=== Reading text ===

Wow, that's some great stuff!


----------



## Venor_Thesaurus (Nov 16, 2020)

Definitely jealous! Amazing finds. All from one dig?

Sent from my E6910 using Tapatalk


----------



## BF109 (Nov 16, 2020)

Awesome finds, looking forward to seeing more!


----------



## PlaneDiggerCam (Nov 16, 2020)

Venor_Thesaurus said:


> Definitely jealous! Amazing finds. All from one dig?
> 
> Sent from my E6910 using Tapatalk


Yup!


----------



## Edmonch1 (Nov 18, 2020)

PlaneDiggerCam said:


> Killer dig today! The spot I found was covered in rocks, but dated back to the 1700s! There were bottles in all the crevices! I'm out of breath already, lol, so I'll just show you guys the finds!
> 
> View attachment 214330
> Back from left to right:
> ...


I wish I could find a good place to dig.


----------



## PlaneDiggerCam (Nov 18, 2020)

Edmonch1 said:


> I wish I could find a good place to dig.



You just have to get out there and explore! I got lucky with the surviving bottles on this one, since its mostly rock. Plenty of criers.


----------



## PlaneDiggerCam (Nov 18, 2020)

=== Supplied material ===

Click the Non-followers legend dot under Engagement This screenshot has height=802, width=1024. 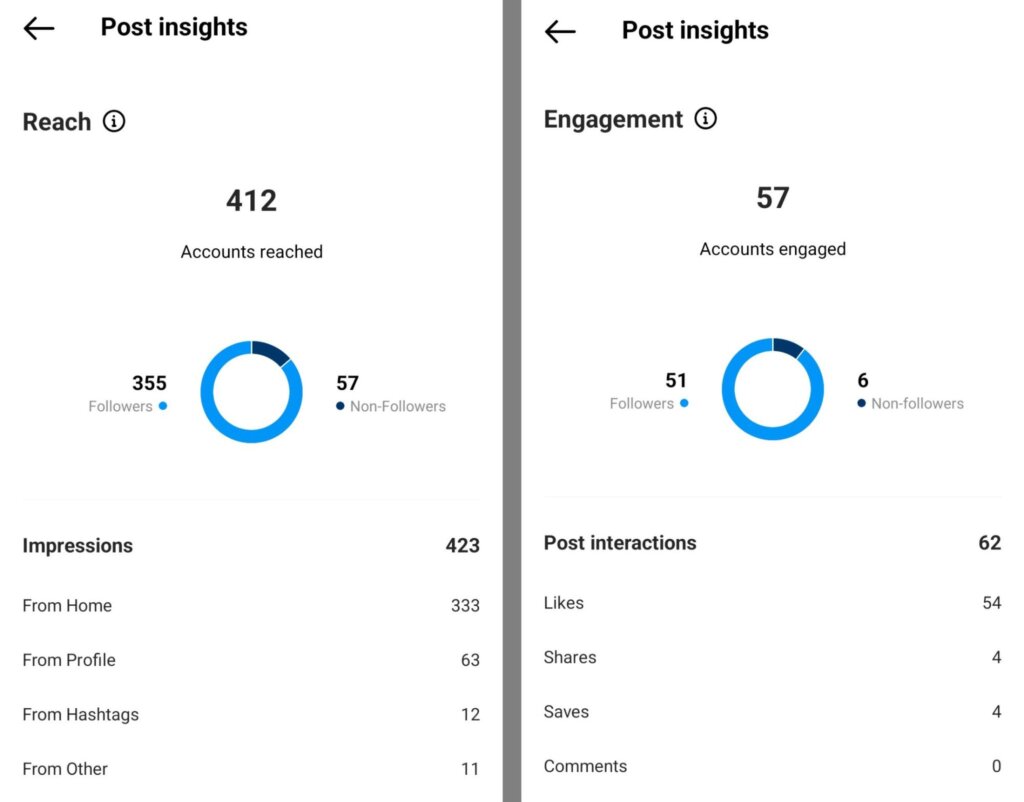(860, 403)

===

Stated exercise »
Reproduce word for word the part of the bottle-digging forum thread above that starts at the words "## Venor_Thesaurus (Nov" and stops after the words "to seeing more!".

Finished answer »
## Venor_Thesaurus (Nov 16, 2020)

Definitely jealous! Amazing finds. All from one dig?

Sent from my E6910 using Tapatalk


----------



## BF109 (Nov 16, 2020)

Awesome finds, looking forward to seeing more!